Am 15. Dezember 2012 endet für viele der Glaube an einen politischen Frühling in Laos. In den darauffolgenden Monaten wird die Überwachung lokaler und internationaler NGOs verschärft. Kritische Rundfunkprogramme werden abgesetzt. Einige TeilnehmerInnen des Asia-Europe People’s Forum verlassen das Land. Ein langjähriger Beobachter resümiert Ende 2013: „In den letzten zwei Jahrzehnten gab es jedes Jahr einen kleinen Schritt nach vorne, dieses Jahr haben wir einen großen Sprung nach hinten gemacht.“ Seit September 2014 ist es ein Verbrechen, die Regierung im Internet zu kritisieren. Zur Zeit wird an einem neuen NGO-Gesetz gearbeitet.

Bis heute fehlt jede Spur von Sombath Somphone.
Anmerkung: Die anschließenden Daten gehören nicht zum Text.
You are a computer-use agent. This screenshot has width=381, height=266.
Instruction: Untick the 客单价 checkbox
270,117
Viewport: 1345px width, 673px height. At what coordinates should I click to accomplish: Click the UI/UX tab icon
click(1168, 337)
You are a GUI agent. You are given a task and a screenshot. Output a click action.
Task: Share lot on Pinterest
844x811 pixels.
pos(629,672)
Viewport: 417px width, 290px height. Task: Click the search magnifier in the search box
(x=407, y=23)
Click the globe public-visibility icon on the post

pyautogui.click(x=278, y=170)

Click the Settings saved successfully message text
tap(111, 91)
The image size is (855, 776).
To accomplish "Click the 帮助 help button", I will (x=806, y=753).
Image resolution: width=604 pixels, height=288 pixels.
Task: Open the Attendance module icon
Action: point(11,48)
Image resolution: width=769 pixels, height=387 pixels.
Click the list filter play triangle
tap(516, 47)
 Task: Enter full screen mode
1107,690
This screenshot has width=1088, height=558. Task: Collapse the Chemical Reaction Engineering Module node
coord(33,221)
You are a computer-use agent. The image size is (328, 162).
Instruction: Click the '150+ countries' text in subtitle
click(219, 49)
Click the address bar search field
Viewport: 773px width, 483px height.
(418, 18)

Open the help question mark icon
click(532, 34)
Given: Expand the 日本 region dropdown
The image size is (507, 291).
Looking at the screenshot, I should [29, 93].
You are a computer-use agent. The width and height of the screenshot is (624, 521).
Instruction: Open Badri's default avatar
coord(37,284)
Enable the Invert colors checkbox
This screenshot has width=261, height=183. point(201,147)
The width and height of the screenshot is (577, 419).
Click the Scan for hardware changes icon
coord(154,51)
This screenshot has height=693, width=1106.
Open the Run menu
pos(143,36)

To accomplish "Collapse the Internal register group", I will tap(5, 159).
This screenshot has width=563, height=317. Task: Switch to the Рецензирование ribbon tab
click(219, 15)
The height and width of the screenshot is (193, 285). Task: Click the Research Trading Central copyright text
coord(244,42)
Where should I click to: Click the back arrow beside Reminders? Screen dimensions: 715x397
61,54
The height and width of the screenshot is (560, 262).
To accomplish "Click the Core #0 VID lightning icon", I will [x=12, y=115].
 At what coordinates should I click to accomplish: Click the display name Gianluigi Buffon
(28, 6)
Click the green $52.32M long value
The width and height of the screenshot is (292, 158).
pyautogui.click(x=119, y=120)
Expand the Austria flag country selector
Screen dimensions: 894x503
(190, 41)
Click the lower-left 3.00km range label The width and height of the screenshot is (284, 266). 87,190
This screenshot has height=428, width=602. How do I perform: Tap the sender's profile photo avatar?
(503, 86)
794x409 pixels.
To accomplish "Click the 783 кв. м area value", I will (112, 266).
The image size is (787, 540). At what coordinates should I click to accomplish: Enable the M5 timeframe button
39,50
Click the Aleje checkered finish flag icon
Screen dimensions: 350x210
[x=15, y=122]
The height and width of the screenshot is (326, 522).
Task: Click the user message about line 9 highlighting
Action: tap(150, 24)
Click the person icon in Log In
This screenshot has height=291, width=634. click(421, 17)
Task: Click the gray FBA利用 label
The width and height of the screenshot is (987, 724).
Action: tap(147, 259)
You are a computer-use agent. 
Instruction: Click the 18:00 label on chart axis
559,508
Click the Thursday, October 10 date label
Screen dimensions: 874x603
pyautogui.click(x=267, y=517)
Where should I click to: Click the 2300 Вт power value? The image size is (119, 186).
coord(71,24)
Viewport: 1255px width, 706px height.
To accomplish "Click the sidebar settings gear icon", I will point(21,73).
Shui Meng Ng gibt aber die Hoffnung nicht auf, dass ihr Mann noch am Leben ist und eines Tages nach Hause kommt. Unermüdlich reist sie um die Welt und hält Vorträge über seine Philosophie und Arbeit. Im Oktober 2014 hält sie auf dem 10. Asia-Europe People’s Forum in Mailand, Italien, die Eröffnungsrede.